Available data:
%%

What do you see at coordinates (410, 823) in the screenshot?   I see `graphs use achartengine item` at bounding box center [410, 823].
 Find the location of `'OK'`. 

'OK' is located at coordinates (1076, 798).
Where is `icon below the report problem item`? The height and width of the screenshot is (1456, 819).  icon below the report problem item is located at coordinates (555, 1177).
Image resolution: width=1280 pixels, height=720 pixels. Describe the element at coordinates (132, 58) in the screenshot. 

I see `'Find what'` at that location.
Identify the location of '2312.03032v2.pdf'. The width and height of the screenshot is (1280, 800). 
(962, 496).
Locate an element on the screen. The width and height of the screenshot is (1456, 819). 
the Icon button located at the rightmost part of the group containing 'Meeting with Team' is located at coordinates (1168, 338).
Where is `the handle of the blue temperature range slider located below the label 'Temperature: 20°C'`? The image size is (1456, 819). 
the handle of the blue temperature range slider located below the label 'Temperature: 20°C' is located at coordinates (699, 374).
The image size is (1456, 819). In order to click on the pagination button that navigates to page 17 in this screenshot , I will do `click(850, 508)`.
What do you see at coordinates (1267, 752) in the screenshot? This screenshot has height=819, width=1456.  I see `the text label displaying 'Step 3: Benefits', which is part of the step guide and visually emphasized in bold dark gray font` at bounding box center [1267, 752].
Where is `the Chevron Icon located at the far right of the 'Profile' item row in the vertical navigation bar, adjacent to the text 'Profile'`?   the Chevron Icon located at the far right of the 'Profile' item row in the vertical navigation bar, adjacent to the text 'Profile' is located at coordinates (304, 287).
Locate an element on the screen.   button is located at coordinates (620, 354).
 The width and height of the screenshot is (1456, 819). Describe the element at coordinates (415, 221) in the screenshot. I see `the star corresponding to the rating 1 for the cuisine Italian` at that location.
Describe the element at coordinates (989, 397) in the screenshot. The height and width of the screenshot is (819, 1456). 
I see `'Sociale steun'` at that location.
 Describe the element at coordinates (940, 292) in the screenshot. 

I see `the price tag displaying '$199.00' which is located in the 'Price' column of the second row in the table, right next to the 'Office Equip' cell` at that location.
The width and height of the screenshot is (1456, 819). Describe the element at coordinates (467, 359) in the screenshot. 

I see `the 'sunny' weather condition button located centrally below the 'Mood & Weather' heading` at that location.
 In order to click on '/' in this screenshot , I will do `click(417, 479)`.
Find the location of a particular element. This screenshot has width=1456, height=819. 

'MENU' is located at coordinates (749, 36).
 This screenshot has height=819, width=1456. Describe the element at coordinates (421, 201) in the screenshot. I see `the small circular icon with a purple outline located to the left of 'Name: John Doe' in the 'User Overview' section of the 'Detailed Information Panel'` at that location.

%%

List every line above that contains the string "range", copying each one in full.

Output below:
Where is `the handle of the blue temperature range slider located below the label 'Temperature: 20°C'`? The image size is (1456, 819). 
the handle of the blue temperature range slider located below the label 'Temperature: 20°C' is located at coordinates (699, 374).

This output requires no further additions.